__What you are asked to do__.
The entries that follow include a run beginning at the line with "Where should I click to: Open" and ending at the line with "Task: Open the ADMINISTRATIVE RULES menu"; restate that run word for word and leave the rest out.

==========

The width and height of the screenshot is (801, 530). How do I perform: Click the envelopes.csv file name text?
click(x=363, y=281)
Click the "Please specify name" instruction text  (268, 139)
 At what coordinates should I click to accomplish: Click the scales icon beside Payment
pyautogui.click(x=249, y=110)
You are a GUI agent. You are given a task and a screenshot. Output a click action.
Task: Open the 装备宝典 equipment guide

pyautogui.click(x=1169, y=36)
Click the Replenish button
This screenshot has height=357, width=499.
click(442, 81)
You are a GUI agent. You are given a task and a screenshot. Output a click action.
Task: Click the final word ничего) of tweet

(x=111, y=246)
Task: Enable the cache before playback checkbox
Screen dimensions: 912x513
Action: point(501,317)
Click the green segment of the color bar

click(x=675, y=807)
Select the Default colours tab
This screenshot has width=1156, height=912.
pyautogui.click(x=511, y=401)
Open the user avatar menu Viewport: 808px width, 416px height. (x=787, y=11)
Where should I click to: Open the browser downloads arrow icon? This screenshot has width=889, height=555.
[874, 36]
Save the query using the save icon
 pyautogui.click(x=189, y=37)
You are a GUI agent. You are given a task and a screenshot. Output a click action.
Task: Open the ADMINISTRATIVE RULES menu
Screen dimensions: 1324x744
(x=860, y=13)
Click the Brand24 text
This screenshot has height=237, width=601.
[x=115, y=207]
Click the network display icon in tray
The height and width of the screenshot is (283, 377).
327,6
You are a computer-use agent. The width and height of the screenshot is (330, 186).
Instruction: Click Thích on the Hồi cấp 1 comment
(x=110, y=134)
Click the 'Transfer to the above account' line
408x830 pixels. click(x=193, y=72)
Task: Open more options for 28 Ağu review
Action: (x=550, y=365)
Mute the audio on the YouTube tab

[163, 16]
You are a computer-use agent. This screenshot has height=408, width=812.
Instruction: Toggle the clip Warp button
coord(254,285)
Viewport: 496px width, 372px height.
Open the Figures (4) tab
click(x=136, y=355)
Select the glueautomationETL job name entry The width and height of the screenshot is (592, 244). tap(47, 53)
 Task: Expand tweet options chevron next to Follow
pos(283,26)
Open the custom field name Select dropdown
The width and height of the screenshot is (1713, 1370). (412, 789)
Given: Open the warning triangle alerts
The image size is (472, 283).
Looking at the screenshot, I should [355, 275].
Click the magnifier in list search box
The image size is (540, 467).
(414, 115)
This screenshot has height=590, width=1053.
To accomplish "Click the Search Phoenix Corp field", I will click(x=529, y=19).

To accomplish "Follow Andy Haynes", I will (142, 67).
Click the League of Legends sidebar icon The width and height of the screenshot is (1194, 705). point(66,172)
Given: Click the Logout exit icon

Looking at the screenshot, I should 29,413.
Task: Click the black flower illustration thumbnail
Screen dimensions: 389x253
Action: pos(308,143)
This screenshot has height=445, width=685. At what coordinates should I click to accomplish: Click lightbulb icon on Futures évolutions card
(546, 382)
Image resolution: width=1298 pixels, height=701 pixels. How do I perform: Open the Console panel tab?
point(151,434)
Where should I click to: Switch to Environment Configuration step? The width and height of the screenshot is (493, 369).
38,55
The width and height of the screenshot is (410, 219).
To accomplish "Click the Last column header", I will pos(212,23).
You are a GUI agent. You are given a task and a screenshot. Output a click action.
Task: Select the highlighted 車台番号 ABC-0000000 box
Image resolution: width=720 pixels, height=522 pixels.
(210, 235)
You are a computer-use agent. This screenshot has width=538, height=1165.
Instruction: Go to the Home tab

==========

__Written reply__.
Where should I click to: Open the browser downloads arrow icon? This screenshot has width=889, height=555.
[874, 36]
Save the query using the save icon
 pyautogui.click(x=189, y=37)
You are a GUI agent. You are given a task and a screenshot. Output a click action.
Task: Open the ADMINISTRATIVE RULES menu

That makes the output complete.